Noté algo en su tono: un retintín con un poco de mala leche al pronunciar «espectacular modelo». Las mujeres creen que son enigmáticas para los hombres, pero en realidad son de lo más transparentes.

—Así que Ralph te ha dejado por una más joven —comenté sonriendo—, y va y resulta que lo lamentas. Que a la señora madurita le sienta mal que los limpiacristales y los actores famosos de teatro no le lancen piropos cuando pasa por la calle.

Caroline me salpicó un par de gotitas de leche en la cara con su cucharita.

—¡Marc! ¡No digas tonterías!
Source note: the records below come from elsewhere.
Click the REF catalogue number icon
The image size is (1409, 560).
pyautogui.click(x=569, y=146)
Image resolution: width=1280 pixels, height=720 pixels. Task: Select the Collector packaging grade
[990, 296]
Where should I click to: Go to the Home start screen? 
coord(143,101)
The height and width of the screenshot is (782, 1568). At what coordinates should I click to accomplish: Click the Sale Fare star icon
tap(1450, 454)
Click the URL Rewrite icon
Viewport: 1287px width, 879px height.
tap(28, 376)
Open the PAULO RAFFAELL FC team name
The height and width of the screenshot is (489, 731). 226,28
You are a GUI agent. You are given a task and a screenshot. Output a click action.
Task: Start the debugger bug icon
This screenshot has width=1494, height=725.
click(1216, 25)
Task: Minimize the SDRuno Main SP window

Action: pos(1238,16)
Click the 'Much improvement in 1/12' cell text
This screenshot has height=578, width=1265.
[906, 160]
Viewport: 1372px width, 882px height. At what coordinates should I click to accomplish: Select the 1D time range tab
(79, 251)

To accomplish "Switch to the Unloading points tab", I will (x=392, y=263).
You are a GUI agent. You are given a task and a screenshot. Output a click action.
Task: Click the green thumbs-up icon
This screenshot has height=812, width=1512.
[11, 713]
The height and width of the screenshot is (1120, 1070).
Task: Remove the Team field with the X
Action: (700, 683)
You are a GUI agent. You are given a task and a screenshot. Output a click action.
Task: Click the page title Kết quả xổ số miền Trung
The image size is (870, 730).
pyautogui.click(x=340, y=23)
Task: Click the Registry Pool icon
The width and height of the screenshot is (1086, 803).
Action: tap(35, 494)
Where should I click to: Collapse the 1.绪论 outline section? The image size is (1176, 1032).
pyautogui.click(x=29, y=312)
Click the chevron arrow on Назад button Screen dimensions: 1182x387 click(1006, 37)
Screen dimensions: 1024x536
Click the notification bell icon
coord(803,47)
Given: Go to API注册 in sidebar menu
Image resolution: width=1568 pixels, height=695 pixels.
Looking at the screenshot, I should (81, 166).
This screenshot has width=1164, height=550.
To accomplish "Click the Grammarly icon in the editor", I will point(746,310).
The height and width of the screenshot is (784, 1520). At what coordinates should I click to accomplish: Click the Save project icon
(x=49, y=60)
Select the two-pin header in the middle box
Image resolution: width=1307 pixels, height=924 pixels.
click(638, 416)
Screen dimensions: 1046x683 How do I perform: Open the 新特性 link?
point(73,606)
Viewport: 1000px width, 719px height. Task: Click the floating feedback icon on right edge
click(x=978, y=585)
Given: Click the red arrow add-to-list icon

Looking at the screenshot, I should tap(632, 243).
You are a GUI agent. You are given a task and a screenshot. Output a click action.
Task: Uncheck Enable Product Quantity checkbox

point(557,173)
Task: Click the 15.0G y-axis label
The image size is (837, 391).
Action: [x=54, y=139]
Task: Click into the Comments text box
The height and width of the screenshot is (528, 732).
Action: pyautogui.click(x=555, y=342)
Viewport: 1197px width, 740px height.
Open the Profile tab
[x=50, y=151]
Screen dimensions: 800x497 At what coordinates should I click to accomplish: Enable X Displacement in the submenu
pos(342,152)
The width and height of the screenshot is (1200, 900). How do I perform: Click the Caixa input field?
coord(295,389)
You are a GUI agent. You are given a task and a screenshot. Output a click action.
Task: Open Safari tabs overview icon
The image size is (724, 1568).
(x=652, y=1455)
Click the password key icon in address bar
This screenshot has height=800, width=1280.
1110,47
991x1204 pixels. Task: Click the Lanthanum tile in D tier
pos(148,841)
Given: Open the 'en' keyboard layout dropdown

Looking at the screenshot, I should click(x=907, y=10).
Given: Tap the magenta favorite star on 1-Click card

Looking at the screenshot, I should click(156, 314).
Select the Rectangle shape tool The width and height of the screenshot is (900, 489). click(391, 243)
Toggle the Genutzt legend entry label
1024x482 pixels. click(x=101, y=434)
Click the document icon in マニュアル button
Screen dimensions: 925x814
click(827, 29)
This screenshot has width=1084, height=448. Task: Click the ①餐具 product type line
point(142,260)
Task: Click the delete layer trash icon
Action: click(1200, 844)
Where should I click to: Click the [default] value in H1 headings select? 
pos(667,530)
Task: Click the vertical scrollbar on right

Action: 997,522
Estoy encantada de que me deje en paz. De verdad. Pero ¿te has fijado en cómo mira a Emmanuelle? —Me encogí de hombros—. Ayer, por ejemplo. Antes de que viniese el fontanero. Ni se esfuerza en disimularlo. Stanley estaba en la mesita trabajando y Emmanuelle se había tumbado. ¿Te acuerdas de Ralph paseándose con la botella de vino blanco? Primero se inclinó ligeramente encima de ella para cogerle la copa. Y luego se quedó mirándola mientras se la llenaba. Se lo miró todo menos la cara. Empezó por los pies, y fue subiendo poco a poco, y después volvió a bajar la vista lentamente. Él mismo no se dio ni cuenta, al menos eso parecía, o no tenía intención alguna de disimular. Sacó la punta de la lengua entre los labios. Como si tuviese un pescadito apetitoso en el plato. Pero entonces… pues eso. ¡Fue muy gordo! —Caroline se cubrió la cara con las manos y se inclinó hasta la mesa.

—¿Qué? ¿Qué?

—Tenía la botella en una mano y la copa en la otra. Pero al dejar la copa al lado de Emmanuelle, le quedó una mano libre. Primero se frotó el vientre, cerca del ombligo. Pero luego bajó más como si nada. Hasta la polla. Y se la cogió, Marc. Se la apretó un poco. Todo como si nada, como si fuese lo más normal del mundo. Si alguien lo hubiese pillado, seguro que habría simulado que le picaba. ¡Ya lo creo que sentía picor! Al segundo siguiente dejó la botella en el suelo y se tiró a la piscina. ¡Casi se pone a hervir el agua y todo!

Me reí. A Caroline también se le escapó la risa. Pero enseguida se puso seria otra vez.

—Sí, es gracioso, pero aun así me parece una idea repulsiva. Me da asco.

—Bah, Emmanuelle se lo busca un poco. No creo que le importe. Tiene a Stanley comiendo de su mano. Y además es una chiquilla muy guapa, qué duda cabe. Eso no hay que olvidarlo.

—¿A ti te parece guapa, Marc? —preguntó mi mujer, entornando los ojos—. ¿Te parece una chica guapa? ¿Acaso la miras a escondidillas, como Ralph?

—Sí, me parece muy guapa. Cualquier hombre pensaría lo mismo. Y sí, yo a veces también la miro. Soy un hombre, Caroline. De hecho, sería casi sospechoso que no la mirara.

—Vale, vale. Pero no me refiero a eso cuando digo que me parece asqueroso que Ralph la mire. Tú mismo lo has dicho, es una «chiquilla» muy guapa. Emmanuelle es casi una niña. Lo que haga con Stanley es cosa suya, yo no quiero ni saberlo. Pero es que en esa piscina hay otras niñas.

Me quedé mirándola. Ya había pensado que era asqueroso que la polla de Ralph estuviese tan cerca de Julia y Lisa cuando jugaban en la piscina, pero todavía no me lo había planteado de ese modo.